Posted: June 29, 2014 2:00 a.m.
Updated: June 29, 2014 2:00 a.m.
 

With the advent of the Internet we have experienced an information explosion unprecedented in human history.

Almost every kind of knowledge is now available to you if you have access to WiFi and know how to “google” it.

Need to know how to change your transmission fuel? Google it! Need a recipe for smoked salmon with mango chutney? Just google it. Have a desire to know if God exists? Just go to captain-billy’s-whizbang-bible-site.clergyconman

But just how reliable is the information you are getting? How do we recognize real expertise today given that anyone can start a website, publish a blog, or buy an advanced academic degree from an unaccredited, educational website that mails them out daily?

In the past, expertise was demonstrated before being accepted. For example, to get material published meant it was first delivered to a reputable publishing firm whose editors and researchers put the author and his conclusions through their own rigorous grid to determine cogency and truth. In academic areas, material was put out to peer review by experts in the field to determine its merit. All of this meant the works eventually published came with a certain stamp of approval, having been thoroughly tested. It meant that both author and his or her work were worthy to be purchased and read.

Today we have almost entirely lost the protective guardrails around knowledge. Doctoral degrees, once the pinnacle of academic prowess, are now available from online degree mills in several academic and professional areas. Websites and blogs now offer expertise in every area imaginable as though there were no question as to their veracity. And the invention of “self-publishing” and “eBooks” means anyone with a keyboard can pass themselves off as an author and expert in the field.

There is one more insidious activity we all ought to keep in mind. With the massive availability of articles, blogs, books, eBooks, tweets, emails, and all manner of other content, it is almost impossible to know if what an author writes is his own, or if he has plagiarized from someone else. In my field of biblical studies, a very famous and prolific Seattle pastor has recently admitted to using pages and pages of stolen material from various authors to upgrade the level of his own writing. This kind of thing only allows the greedy and lazy to masquerade as knowledgeable and trustworthy.

So, what do we do? First of all, when you are looking for expertise on the Internet, ask yourself “what is the worst thing that can happen if this material is wrong?” If you can live with a bad salmon dish, then go for it!

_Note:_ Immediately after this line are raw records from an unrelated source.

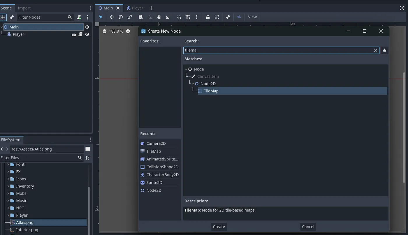Select the Scale mode tool
This screenshot has width=408, height=235.
(130, 17)
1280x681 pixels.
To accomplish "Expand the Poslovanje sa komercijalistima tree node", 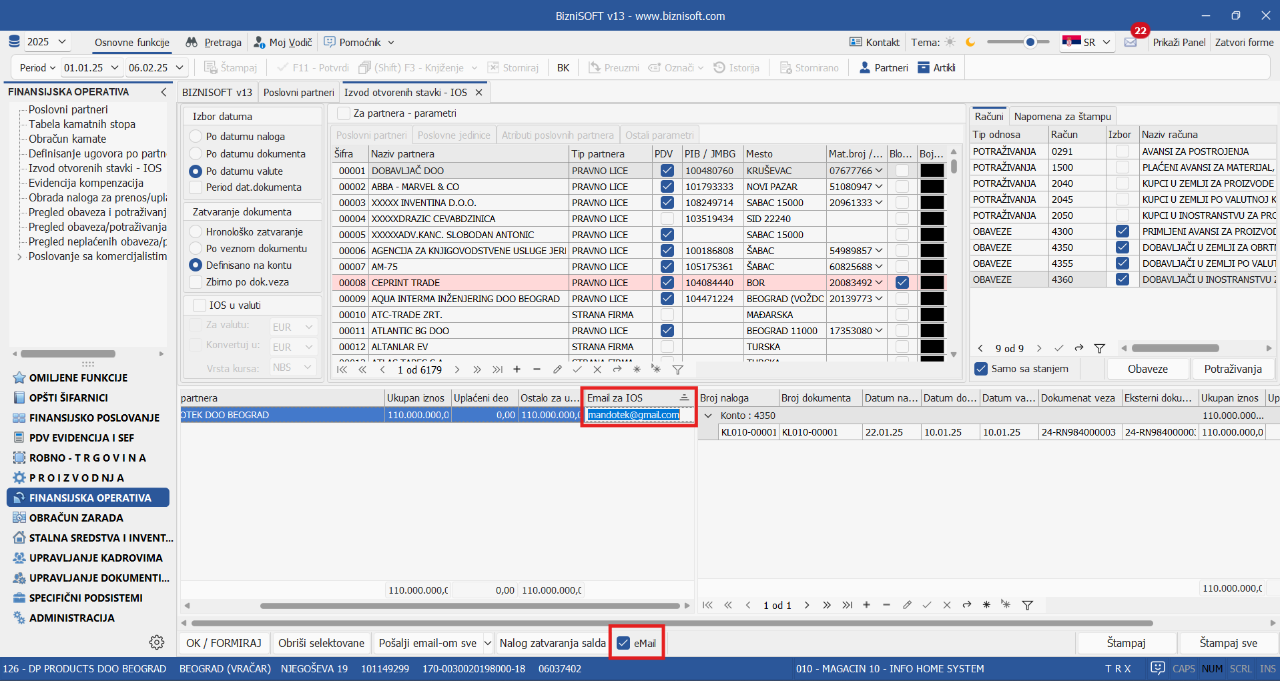I will 19,257.
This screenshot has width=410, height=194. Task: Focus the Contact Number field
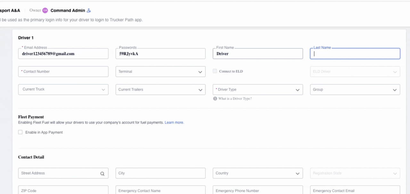tap(63, 72)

Second, where getting the right information really matters, don’t take shortcuts. Go to bonafide experts, whose level of study and practical expertise gives you some assurance that you’re getting useful information. Lastly, have a personal ethical system – a worldview – that allows you a grid through which to push everything to see if it aligns with basic concepts of right and wrong, true or false.

What you’re reading right now is opinion, and while I hope it stirs conversation, it does not rise to the level of information that offers proof from reputable, testable sources. Opinion should know its place and never be allowed to masquerade as expertise. In the ocean that is this information age, there are too many chances for us to drown under the waves of opinion and false assertion. Let’s get better at examining everything carefully, and be ready to hold fast to that which proves to be good.

David Hegg is a senior pastor of Grace Baptist Church and a Santa Clarita resident. “Ethically Speaking” runs Sundays in The Signal.